**Required task**: Write out the listing below again, replacing every "checkbox" with "check box" and leaving everything else unchanged.

**Provided entries**:
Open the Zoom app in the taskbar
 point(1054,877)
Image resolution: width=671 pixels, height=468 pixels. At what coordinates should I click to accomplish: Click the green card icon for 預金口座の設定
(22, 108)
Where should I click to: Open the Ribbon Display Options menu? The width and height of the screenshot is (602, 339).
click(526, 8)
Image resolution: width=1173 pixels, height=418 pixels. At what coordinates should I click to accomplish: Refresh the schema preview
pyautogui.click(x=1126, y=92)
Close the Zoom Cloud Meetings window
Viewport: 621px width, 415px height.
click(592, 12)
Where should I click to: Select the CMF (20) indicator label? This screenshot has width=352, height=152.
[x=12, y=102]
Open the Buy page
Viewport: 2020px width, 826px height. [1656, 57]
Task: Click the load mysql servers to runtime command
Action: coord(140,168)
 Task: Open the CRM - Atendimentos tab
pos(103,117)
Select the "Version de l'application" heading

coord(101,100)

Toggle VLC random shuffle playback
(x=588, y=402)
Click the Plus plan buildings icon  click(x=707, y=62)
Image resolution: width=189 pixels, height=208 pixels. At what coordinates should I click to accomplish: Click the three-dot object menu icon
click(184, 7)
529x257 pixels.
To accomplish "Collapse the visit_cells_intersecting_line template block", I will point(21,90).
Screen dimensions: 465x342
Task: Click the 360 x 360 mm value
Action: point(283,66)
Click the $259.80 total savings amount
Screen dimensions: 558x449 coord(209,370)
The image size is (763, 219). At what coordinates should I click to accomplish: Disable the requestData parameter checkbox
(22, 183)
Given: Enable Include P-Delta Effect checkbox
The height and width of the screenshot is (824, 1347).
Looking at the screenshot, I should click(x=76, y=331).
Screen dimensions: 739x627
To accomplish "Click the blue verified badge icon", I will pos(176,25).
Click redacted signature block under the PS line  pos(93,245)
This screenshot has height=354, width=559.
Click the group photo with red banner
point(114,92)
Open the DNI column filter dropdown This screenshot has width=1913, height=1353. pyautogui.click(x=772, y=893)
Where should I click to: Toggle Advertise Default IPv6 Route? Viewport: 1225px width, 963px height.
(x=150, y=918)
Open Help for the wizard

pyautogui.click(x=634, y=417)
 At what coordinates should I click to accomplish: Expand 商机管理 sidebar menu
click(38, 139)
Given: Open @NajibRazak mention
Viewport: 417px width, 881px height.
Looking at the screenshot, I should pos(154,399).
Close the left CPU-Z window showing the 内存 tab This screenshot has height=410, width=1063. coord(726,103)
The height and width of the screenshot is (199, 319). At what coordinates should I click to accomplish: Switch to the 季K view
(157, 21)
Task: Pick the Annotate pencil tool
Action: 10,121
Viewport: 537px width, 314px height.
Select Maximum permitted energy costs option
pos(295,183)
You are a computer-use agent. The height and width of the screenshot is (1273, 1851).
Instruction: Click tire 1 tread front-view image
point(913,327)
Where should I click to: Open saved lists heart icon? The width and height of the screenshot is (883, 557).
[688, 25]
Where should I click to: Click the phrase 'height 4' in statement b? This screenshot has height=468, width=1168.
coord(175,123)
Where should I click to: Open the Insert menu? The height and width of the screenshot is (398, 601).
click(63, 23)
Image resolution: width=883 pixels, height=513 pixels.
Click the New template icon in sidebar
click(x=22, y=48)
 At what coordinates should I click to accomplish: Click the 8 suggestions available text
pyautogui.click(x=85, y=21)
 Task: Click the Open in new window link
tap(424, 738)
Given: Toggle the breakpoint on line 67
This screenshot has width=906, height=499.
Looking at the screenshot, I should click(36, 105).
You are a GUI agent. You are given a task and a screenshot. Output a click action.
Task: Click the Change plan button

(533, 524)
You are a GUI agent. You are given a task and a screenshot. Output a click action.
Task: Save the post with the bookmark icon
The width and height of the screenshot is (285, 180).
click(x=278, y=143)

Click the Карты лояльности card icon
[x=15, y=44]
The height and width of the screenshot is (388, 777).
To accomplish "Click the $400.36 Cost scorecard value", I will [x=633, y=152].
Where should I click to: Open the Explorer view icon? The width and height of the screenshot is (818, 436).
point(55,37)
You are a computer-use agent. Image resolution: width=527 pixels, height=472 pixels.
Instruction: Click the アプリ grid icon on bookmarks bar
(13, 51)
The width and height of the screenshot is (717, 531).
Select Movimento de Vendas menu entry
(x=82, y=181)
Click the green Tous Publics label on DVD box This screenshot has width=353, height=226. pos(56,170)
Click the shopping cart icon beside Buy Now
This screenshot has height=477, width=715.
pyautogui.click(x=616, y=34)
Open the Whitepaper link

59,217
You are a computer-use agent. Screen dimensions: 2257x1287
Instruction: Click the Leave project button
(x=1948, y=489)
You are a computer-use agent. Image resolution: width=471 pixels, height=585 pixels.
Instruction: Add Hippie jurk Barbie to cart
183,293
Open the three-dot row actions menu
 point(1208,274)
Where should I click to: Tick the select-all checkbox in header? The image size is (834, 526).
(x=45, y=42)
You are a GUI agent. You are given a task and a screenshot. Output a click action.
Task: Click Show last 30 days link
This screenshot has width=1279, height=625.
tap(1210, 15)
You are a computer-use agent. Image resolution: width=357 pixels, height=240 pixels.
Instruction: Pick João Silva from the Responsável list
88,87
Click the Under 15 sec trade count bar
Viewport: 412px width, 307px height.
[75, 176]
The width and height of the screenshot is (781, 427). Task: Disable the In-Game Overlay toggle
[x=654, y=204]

**Solution for this exercise**:
Open the Zoom app in the taskbar
 point(1054,877)
Image resolution: width=671 pixels, height=468 pixels. At what coordinates should I click to accomplish: Click the green card icon for 預金口座の設定
(22, 108)
Where should I click to: Open the Ribbon Display Options menu? The width and height of the screenshot is (602, 339).
click(526, 8)
Image resolution: width=1173 pixels, height=418 pixels. At what coordinates should I click to accomplish: Refresh the schema preview
pyautogui.click(x=1126, y=92)
Close the Zoom Cloud Meetings window
Viewport: 621px width, 415px height.
click(592, 12)
Where should I click to: Select the CMF (20) indicator label? This screenshot has width=352, height=152.
[x=12, y=102]
Open the Buy page
Viewport: 2020px width, 826px height. [1656, 57]
Task: Click the load mysql servers to runtime command
Action: coord(140,168)
 Task: Open the CRM - Atendimentos tab
pos(103,117)
Select the "Version de l'application" heading

coord(101,100)

Toggle VLC random shuffle playback
(x=588, y=402)
Click the Plus plan buildings icon  click(x=707, y=62)
Image resolution: width=189 pixels, height=208 pixels. At what coordinates should I click to accomplish: Click the three-dot object menu icon
click(184, 7)
529x257 pixels.
To accomplish "Collapse the visit_cells_intersecting_line template block", I will point(21,90).
Screen dimensions: 465x342
Task: Click the 360 x 360 mm value
Action: point(283,66)
Click the $259.80 total savings amount
Screen dimensions: 558x449 coord(209,370)
The image size is (763, 219). At what coordinates should I click to accomplish: Disable the requestData parameter check box
(22, 183)
Given: Enable Include P-Delta Effect check box
The height and width of the screenshot is (824, 1347).
Looking at the screenshot, I should click(x=76, y=331).
Screen dimensions: 739x627
To accomplish "Click the blue verified badge icon", I will pos(176,25).
Click redacted signature block under the PS line  pos(93,245)
This screenshot has height=354, width=559.
Click the group photo with red banner
point(114,92)
Open the DNI column filter dropdown This screenshot has width=1913, height=1353. pyautogui.click(x=772, y=893)
Where should I click to: Toggle Advertise Default IPv6 Route? Viewport: 1225px width, 963px height.
(x=150, y=918)
Open Help for the wizard

pyautogui.click(x=634, y=417)
 At what coordinates should I click to accomplish: Expand 商机管理 sidebar menu
click(38, 139)
Given: Open @NajibRazak mention
Viewport: 417px width, 881px height.
Looking at the screenshot, I should pos(154,399).
Close the left CPU-Z window showing the 内存 tab This screenshot has height=410, width=1063. coord(726,103)
The height and width of the screenshot is (199, 319). At what coordinates should I click to accomplish: Switch to the 季K view
(157, 21)
Task: Pick the Annotate pencil tool
Action: 10,121
Viewport: 537px width, 314px height.
Select Maximum permitted energy costs option
pos(295,183)
You are a computer-use agent. The height and width of the screenshot is (1273, 1851).
Instruction: Click tire 1 tread front-view image
point(913,327)
Where should I click to: Open saved lists heart icon? The width and height of the screenshot is (883, 557).
[688, 25]
Where should I click to: Click the phrase 'height 4' in statement b? This screenshot has height=468, width=1168.
coord(175,123)
Where should I click to: Open the Insert menu? The height and width of the screenshot is (398, 601).
click(63, 23)
Image resolution: width=883 pixels, height=513 pixels.
Click the New template icon in sidebar
click(x=22, y=48)
 At what coordinates should I click to accomplish: Click the 8 suggestions available text
pyautogui.click(x=85, y=21)
 Task: Click the Open in new window link
tap(424, 738)
Given: Toggle the breakpoint on line 67
This screenshot has width=906, height=499.
Looking at the screenshot, I should click(36, 105).
You are a GUI agent. You are given a task and a screenshot. Output a click action.
Task: Click the Change plan button

(533, 524)
You are a GUI agent. You are given a task and a screenshot. Output a click action.
Task: Save the post with the bookmark icon
The width and height of the screenshot is (285, 180).
click(x=278, y=143)

Click the Карты лояльности card icon
[x=15, y=44]
The height and width of the screenshot is (388, 777).
To accomplish "Click the $400.36 Cost scorecard value", I will [x=633, y=152].
Where should I click to: Open the Explorer view icon? The width and height of the screenshot is (818, 436).
point(55,37)
You are a computer-use agent. Image resolution: width=527 pixels, height=472 pixels.
Instruction: Click the アプリ grid icon on bookmarks bar
(13, 51)
The width and height of the screenshot is (717, 531).
Select Movimento de Vendas menu entry
(x=82, y=181)
Click the green Tous Publics label on DVD box This screenshot has width=353, height=226. pos(56,170)
Click the shopping cart icon beside Buy Now
This screenshot has height=477, width=715.
pyautogui.click(x=616, y=34)
Open the Whitepaper link

59,217
You are a computer-use agent. Screen dimensions: 2257x1287
Instruction: Click the Leave project button
(x=1948, y=489)
You are a computer-use agent. Image resolution: width=471 pixels, height=585 pixels.
Instruction: Add Hippie jurk Barbie to cart
183,293
Open the three-dot row actions menu
 point(1208,274)
Where should I click to: Tick the select-all check box in header? The image size is (834, 526).
(x=45, y=42)
You are a GUI agent. You are given a task and a screenshot. Output a click action.
Task: Click Show last 30 days link
This screenshot has width=1279, height=625.
tap(1210, 15)
You are a computer-use agent. Image resolution: width=357 pixels, height=240 pixels.
Instruction: Pick João Silva from the Responsável list
88,87
Click the Under 15 sec trade count bar
Viewport: 412px width, 307px height.
[75, 176]
The width and height of the screenshot is (781, 427). Task: Disable the In-Game Overlay toggle
[x=654, y=204]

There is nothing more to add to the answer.